BEGIN

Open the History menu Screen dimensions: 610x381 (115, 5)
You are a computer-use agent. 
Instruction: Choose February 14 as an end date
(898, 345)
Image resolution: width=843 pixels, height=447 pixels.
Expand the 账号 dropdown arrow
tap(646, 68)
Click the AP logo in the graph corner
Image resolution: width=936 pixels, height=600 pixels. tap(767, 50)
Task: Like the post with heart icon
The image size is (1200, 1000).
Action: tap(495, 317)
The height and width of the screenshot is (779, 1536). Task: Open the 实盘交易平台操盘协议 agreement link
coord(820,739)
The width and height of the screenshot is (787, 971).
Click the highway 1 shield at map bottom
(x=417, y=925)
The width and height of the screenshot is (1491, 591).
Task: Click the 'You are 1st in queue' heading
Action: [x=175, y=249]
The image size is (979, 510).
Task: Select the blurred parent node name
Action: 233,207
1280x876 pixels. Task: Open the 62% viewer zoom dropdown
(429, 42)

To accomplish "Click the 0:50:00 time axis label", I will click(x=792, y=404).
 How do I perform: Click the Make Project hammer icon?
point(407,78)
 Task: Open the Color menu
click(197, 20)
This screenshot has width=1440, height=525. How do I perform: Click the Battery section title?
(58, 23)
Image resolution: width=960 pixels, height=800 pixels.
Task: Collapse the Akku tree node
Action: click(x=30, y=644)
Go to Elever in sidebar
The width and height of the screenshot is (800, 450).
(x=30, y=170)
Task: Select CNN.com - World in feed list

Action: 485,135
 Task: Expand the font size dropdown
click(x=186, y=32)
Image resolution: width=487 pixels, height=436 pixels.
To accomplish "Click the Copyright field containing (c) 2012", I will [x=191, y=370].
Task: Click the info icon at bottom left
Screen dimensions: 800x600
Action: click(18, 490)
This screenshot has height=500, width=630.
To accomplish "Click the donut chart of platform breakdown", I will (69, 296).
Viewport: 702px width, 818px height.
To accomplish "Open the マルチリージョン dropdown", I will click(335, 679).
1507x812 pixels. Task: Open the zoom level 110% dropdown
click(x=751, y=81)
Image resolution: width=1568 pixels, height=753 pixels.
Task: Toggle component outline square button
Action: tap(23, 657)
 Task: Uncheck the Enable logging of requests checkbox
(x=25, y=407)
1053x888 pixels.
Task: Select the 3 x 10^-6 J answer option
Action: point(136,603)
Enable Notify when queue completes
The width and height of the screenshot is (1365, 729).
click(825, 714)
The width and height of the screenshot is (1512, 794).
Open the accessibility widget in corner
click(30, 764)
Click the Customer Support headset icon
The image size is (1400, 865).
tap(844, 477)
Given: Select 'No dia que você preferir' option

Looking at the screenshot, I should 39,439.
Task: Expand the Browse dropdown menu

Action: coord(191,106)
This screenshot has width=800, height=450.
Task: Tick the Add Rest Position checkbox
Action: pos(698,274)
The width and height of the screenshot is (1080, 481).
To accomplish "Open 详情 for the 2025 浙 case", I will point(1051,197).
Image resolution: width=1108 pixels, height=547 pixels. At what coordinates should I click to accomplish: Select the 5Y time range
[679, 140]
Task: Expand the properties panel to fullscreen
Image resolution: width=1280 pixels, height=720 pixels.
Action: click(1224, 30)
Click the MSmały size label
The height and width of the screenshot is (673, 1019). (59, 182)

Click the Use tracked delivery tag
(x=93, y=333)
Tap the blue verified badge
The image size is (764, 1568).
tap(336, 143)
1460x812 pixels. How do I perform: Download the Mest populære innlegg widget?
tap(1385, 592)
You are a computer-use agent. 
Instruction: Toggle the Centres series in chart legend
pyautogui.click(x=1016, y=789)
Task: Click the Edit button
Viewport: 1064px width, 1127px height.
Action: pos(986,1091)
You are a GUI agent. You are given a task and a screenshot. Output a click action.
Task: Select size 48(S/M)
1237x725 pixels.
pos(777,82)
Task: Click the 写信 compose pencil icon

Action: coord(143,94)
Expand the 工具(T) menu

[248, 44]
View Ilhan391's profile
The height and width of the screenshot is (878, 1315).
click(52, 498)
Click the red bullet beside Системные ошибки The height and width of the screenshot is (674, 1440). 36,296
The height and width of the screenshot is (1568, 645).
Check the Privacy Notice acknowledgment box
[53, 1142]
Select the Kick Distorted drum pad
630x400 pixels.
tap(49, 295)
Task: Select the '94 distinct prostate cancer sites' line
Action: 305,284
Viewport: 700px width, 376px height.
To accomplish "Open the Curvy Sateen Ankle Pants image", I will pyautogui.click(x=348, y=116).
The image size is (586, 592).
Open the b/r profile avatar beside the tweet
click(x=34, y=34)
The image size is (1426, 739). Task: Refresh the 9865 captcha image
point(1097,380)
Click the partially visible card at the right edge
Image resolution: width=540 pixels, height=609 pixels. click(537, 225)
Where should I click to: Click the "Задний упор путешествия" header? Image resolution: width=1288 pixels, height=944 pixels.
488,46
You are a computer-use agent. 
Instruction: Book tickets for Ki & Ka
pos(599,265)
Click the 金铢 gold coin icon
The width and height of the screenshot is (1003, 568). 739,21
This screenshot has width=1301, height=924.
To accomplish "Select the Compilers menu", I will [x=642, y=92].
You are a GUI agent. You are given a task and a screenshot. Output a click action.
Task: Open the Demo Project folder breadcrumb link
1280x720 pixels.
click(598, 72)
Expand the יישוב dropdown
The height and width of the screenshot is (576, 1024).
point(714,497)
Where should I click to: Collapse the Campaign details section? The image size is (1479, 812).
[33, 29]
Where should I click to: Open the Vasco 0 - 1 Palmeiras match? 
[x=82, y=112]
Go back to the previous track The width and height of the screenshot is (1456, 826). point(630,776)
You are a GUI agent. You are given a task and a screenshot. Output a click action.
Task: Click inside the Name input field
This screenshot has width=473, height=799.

END

Could you give the records again, exactly as they appear?

Open the History menu Screen dimensions: 610x381 (115, 5)
You are a computer-use agent. 
Instruction: Choose February 14 as an end date
(898, 345)
Image resolution: width=843 pixels, height=447 pixels.
Expand the 账号 dropdown arrow
tap(646, 68)
Click the AP logo in the graph corner
Image resolution: width=936 pixels, height=600 pixels. tap(767, 50)
Task: Like the post with heart icon
The image size is (1200, 1000).
Action: tap(495, 317)
The height and width of the screenshot is (779, 1536). Task: Open the 实盘交易平台操盘协议 agreement link
coord(820,739)
The width and height of the screenshot is (787, 971).
Click the highway 1 shield at map bottom
(x=417, y=925)
The width and height of the screenshot is (1491, 591).
Task: Click the 'You are 1st in queue' heading
Action: [x=175, y=249]
The image size is (979, 510).
Task: Select the blurred parent node name
Action: 233,207
1280x876 pixels. Task: Open the 62% viewer zoom dropdown
(429, 42)

To accomplish "Click the 0:50:00 time axis label", I will click(x=792, y=404).
 How do I perform: Click the Make Project hammer icon?
point(407,78)
 Task: Open the Color menu
click(197, 20)
This screenshot has width=1440, height=525. How do I perform: Click the Battery section title?
(58, 23)
Image resolution: width=960 pixels, height=800 pixels.
Task: Collapse the Akku tree node
Action: click(x=30, y=644)
Go to Elever in sidebar
The width and height of the screenshot is (800, 450).
(x=30, y=170)
Task: Select CNN.com - World in feed list

Action: 485,135
 Task: Expand the font size dropdown
click(x=186, y=32)
Image resolution: width=487 pixels, height=436 pixels.
To accomplish "Click the Copyright field containing (c) 2012", I will [x=191, y=370].
Task: Click the info icon at bottom left
Screen dimensions: 800x600
Action: click(18, 490)
This screenshot has height=500, width=630.
To accomplish "Click the donut chart of platform breakdown", I will (69, 296).
Viewport: 702px width, 818px height.
To accomplish "Open the マルチリージョン dropdown", I will click(335, 679).
1507x812 pixels. Task: Open the zoom level 110% dropdown
click(x=751, y=81)
Image resolution: width=1568 pixels, height=753 pixels.
Task: Toggle component outline square button
Action: tap(23, 657)
 Task: Uncheck the Enable logging of requests checkbox
(x=25, y=407)
1053x888 pixels.
Task: Select the 3 x 10^-6 J answer option
Action: point(136,603)
Enable Notify when queue completes
The width and height of the screenshot is (1365, 729).
click(825, 714)
The width and height of the screenshot is (1512, 794).
Open the accessibility widget in corner
click(30, 764)
Click the Customer Support headset icon
The image size is (1400, 865).
tap(844, 477)
Given: Select 'No dia que você preferir' option

Looking at the screenshot, I should 39,439.
Task: Expand the Browse dropdown menu

Action: coord(191,106)
This screenshot has width=800, height=450.
Task: Tick the Add Rest Position checkbox
Action: pos(698,274)
The width and height of the screenshot is (1080, 481).
To accomplish "Open 详情 for the 2025 浙 case", I will point(1051,197).
Image resolution: width=1108 pixels, height=547 pixels. At what coordinates should I click to accomplish: Select the 5Y time range
[679, 140]
Task: Expand the properties panel to fullscreen
Image resolution: width=1280 pixels, height=720 pixels.
Action: click(1224, 30)
Click the MSmały size label
The height and width of the screenshot is (673, 1019). (59, 182)

Click the Use tracked delivery tag
(x=93, y=333)
Tap the blue verified badge
The image size is (764, 1568).
tap(336, 143)
1460x812 pixels. How do I perform: Download the Mest populære innlegg widget?
tap(1385, 592)
You are a computer-use agent. 
Instruction: Toggle the Centres series in chart legend
pyautogui.click(x=1016, y=789)
Task: Click the Edit button
Viewport: 1064px width, 1127px height.
Action: pos(986,1091)
You are a GUI agent. You are given a task and a screenshot. Output a click action.
Task: Select size 48(S/M)
1237x725 pixels.
pos(777,82)
Task: Click the 写信 compose pencil icon

Action: coord(143,94)
Expand the 工具(T) menu

[248, 44]
View Ilhan391's profile
The height and width of the screenshot is (878, 1315).
click(52, 498)
Click the red bullet beside Системные ошибки The height and width of the screenshot is (674, 1440). 36,296
The height and width of the screenshot is (1568, 645).
Check the Privacy Notice acknowledgment box
[53, 1142]
Select the Kick Distorted drum pad
630x400 pixels.
tap(49, 295)
Task: Select the '94 distinct prostate cancer sites' line
Action: 305,284
Viewport: 700px width, 376px height.
To accomplish "Open the Curvy Sateen Ankle Pants image", I will pyautogui.click(x=348, y=116).
The image size is (586, 592).
Open the b/r profile avatar beside the tweet
click(x=34, y=34)
The image size is (1426, 739). Task: Refresh the 9865 captcha image
point(1097,380)
Click the partially visible card at the right edge
Image resolution: width=540 pixels, height=609 pixels. click(537, 225)
Where should I click to: Click the "Задний упор путешествия" header? Image resolution: width=1288 pixels, height=944 pixels.
488,46
You are a computer-use agent. 
Instruction: Book tickets for Ki & Ka
pos(599,265)
Click the 金铢 gold coin icon
The width and height of the screenshot is (1003, 568). 739,21
This screenshot has width=1301, height=924.
To accomplish "Select the Compilers menu", I will [x=642, y=92].
You are a GUI agent. You are given a task and a screenshot. Output a click action.
Task: Open the Demo Project folder breadcrumb link
1280x720 pixels.
click(598, 72)
Expand the יישוב dropdown
The height and width of the screenshot is (576, 1024).
point(714,497)
Where should I click to: Collapse the Campaign details section? The image size is (1479, 812).
[33, 29]
Where should I click to: Open the Vasco 0 - 1 Palmeiras match? 
[x=82, y=112]
Go back to the previous track The width and height of the screenshot is (1456, 826). point(630,776)
You are a GUI agent. You are given a task and a screenshot. Output a click action.
Task: Click inside the Name input field
This screenshot has width=473, height=799.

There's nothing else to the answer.